═════ READING PASSAGE

= Karen Allison =

American bridge player

Karen Allison is an American and Canadian bridge player and frequent Vugraph commentator.

Allison was taught to play bridge by her parents.

Allison is originally from New York and moved to Canada in 1973, however was still eligible to represent USA and did so in 1974 playing with Sally Johnson.
Allison lived in Canada from 1973 to 1983 and registered to play for Canada. She won two Open Canadian team trials becoming the first women to represent Canada in an Open Team World Championship. She later won the Women's team trials playing for Valkenberg. Allison was on the board for the Canadian Bridge Federation (CBF) during her time in Canada.

Allison moved back to USA in 1983.

Allison worked on the Laws Commissions and is an editor for several versions of the Bridge Laws.

Allison was the first to report on a World Championship over VuGraph in 1994.

══════════

◆ PARTS OF THE EXERCISE:
1. Name each distinct year mentioned in the biography of Karen Allison, in order from earliest to latest.
2. Answer these from the Karen Allison biography:
(a) Who taught Allison to play bridge?
(b) Whom did she partner when representing the USA in 1974?
(c) What organization's board did she serve on while in Canada?
3. Carry on writing the Karen Allison biography from the point where it stops.
The material isn't needed for this work.

═════ DATA SECTION

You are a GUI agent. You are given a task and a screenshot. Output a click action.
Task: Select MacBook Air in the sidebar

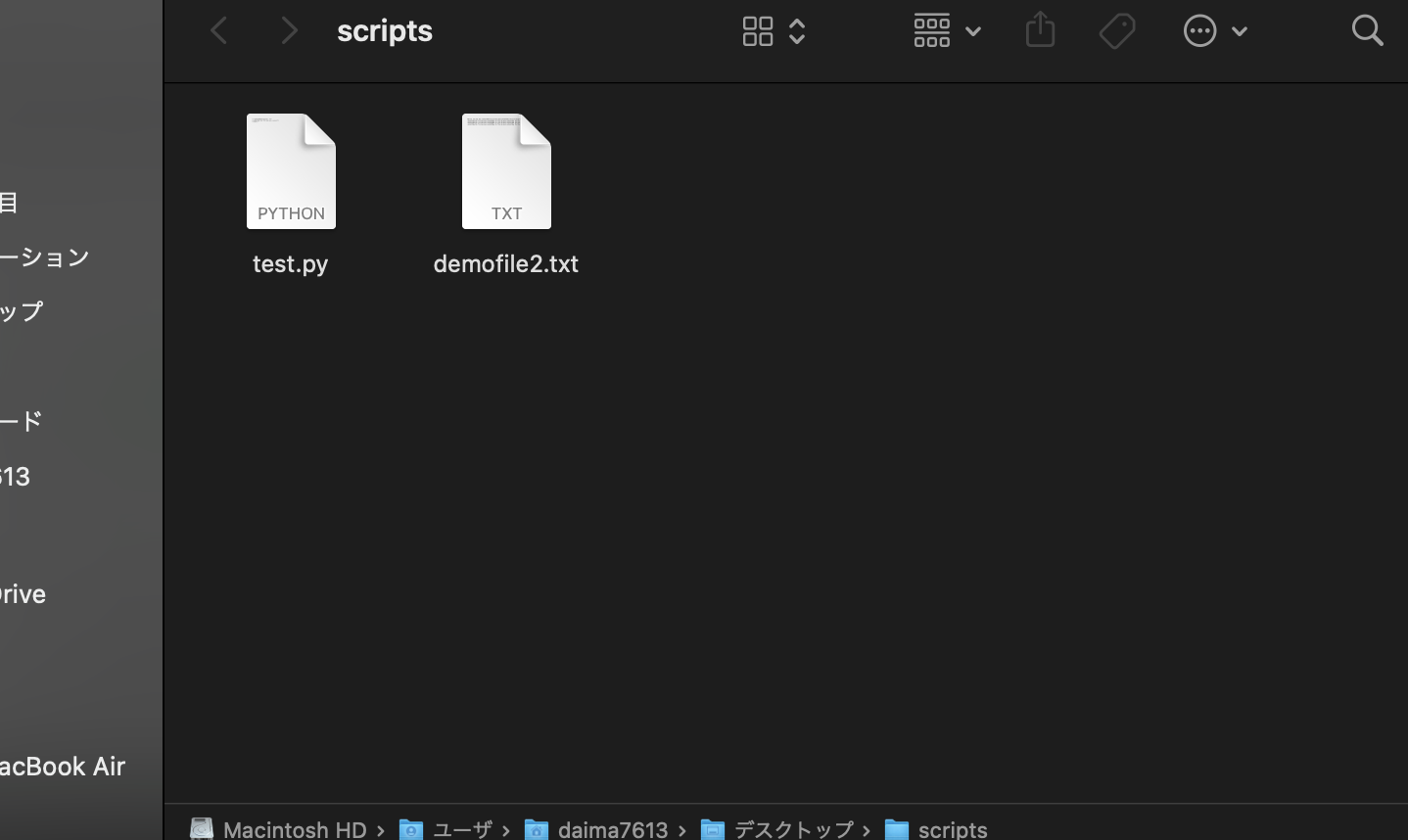click(x=63, y=767)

══════════

◆ ANSWERS FOR THE TASKS:
1. 1973, 1974, 1983, 1994

2.
(a) Her parents.
(b) Sally Johnson.
(c) The Canadian Bridge Federation (CBF).

3.
==Bridge accomplishments==

===Wins===

- North American Bridge Championships (5)
  - Machlin Women's Swiss Teams (1) 2004
  - Chicago Mixed Board-a-Match (1) 1983
  - Truscott Senior Swiss Teams (1) 2009
  - Wagar Women's Knockout Teams (2) 1969, 2004

===Runners-up===

- World Women Knockout Teams Championship (McConnell Cup) (1) 1994
- North American Bridge Championships (8)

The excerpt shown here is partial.